Viñales - María la Gorda - Pinar del Rio
Après nos quelques jours à la Havane, nous avons choisi de découvrir l’Ouest Cubain. Nous avons commencé par Viñales et ses deux vallées, la vallée de Palmaritas et la vallée du Silence. La vie économique du village est totalement orientée vers le tourisme. Nous n’avons pas vu une maison qui ne fait pas « Casa particular » (hébergement chez l’habitant pour les étrangers). Pour visiter les deux vallées, nous avons choisi l’option cheval et à pied. Les paysages sont splendides avec les montagnes (mogotes) en arrière-plan et la terre rouge. Nous avons également découvert une plantation de tabac et les méthodes pour la fabrication du fameux cigare cubain.

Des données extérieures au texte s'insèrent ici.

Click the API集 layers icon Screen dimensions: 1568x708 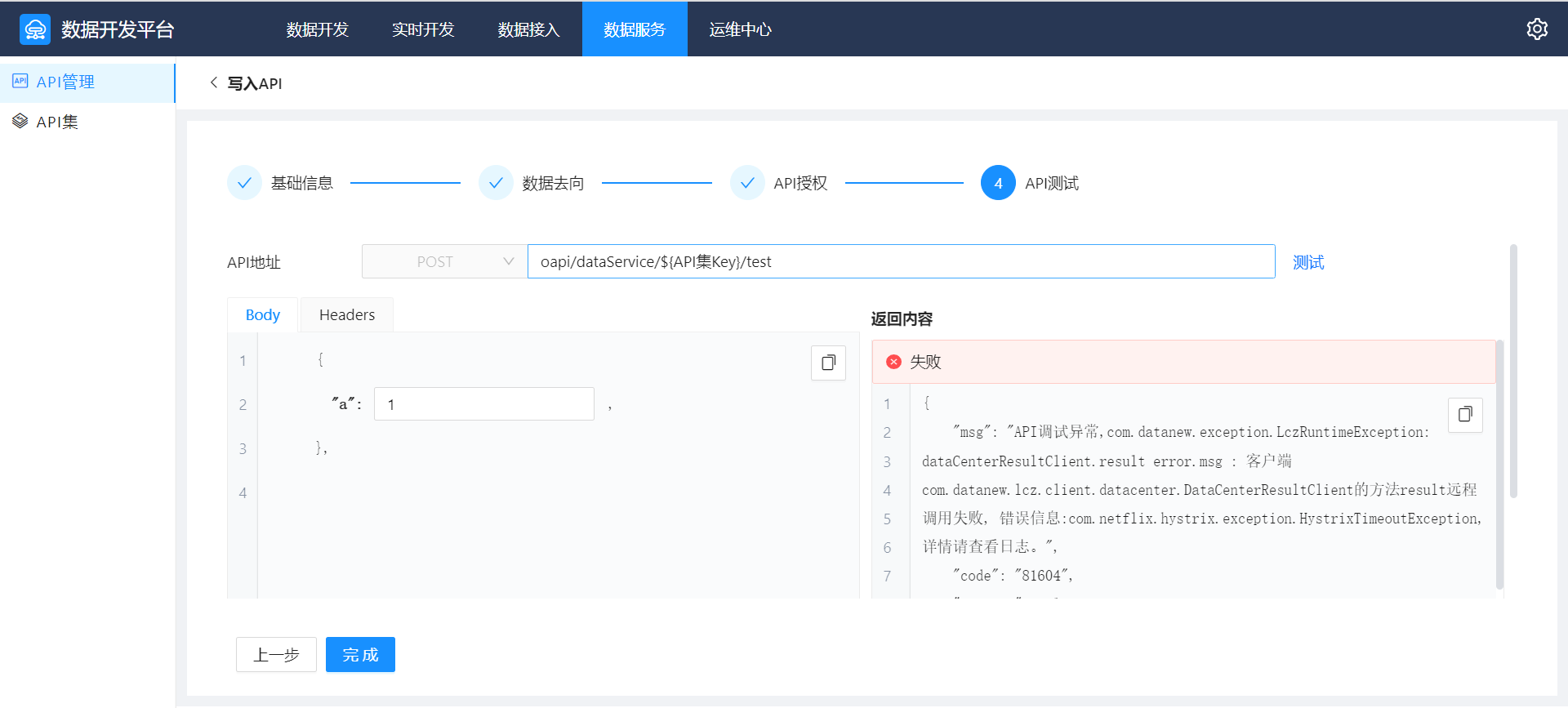[20, 121]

Lors de la balade nous avons aussi fait la visite d’une grotte avec piscine naturelle, de nombreuses grottes sont d’ailleurs présentes dans la région. Il est aussi possible de se baigner dans différents lacs plus ou moins grands, présents dans les deux vallées.
Viñales étant le point central de l’ouest cubain, tout est accessible depuis cette ville. Nous avons choisi de passer une journée sur le « Cayo Levisa », une petite île constituée d’une plage paradisiaque, où les principales activités sont farniente et baignade. Par contre, côté snorkelling, même si l’on vous propose de la location de matériel, il n’y a vraiment rien à voir côté plage.

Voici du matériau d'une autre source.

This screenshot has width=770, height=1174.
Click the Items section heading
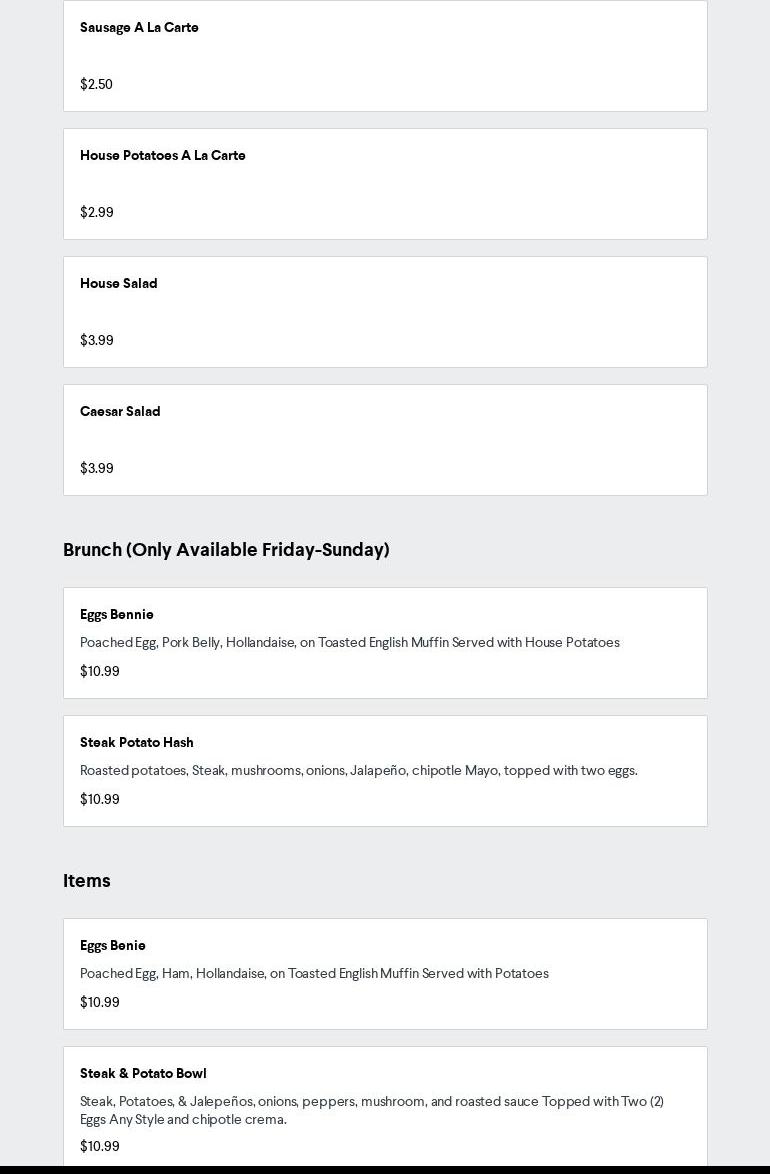(87, 881)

Pour le snorkelling, nous avons choisi d’aller passer deux jours à Maria la Gorda et nous avons vraiment été émerveillés par les fonds marins, qui se situent à une cinquantaine de mètres de la plage. La barrière de corail est de toute beauté et nous avons croisé de nombreuses espèces de poissons. Nous avons eu la chance de sympathiser avec deux espagnols, Cristina et David, pour notre second jour et suite au retour et aux nombreuses expériences de plongés de Cristina, l’option snorkelling s’avérait être plus intéressante pour cette journée-là. D’ailleurs les nombreux conseils de Cristina nous ont permis de voir le monde sous-marin sous un angle différent et nous avons fortement apprécié la journée.
Le lendemain, lors de la visite de la ville, c’est le choc, car nous avons pris en pleine figure le niveau de pauvreté qu’il pouvait y avoir dans la ville. De nombreux bâtiments sont défraichis, le tourisme est quasi inexistant dans la ville, au contraire de ce que nous avions pu voir jusqu’à présent. Les commerces ne sont pas nombreux et ceux présents dans la rue principale sont vides, très peu de produits dans les rayons. Nous avons pu à nouveau voir les files d’attentes dans les points stratégiques (banque, communication, alimentation). Il y a bien l’une des plus importante manufacture de tabac du pays, mais tout ce que nous pouvons trouver dans la ville est plus que minimaliste.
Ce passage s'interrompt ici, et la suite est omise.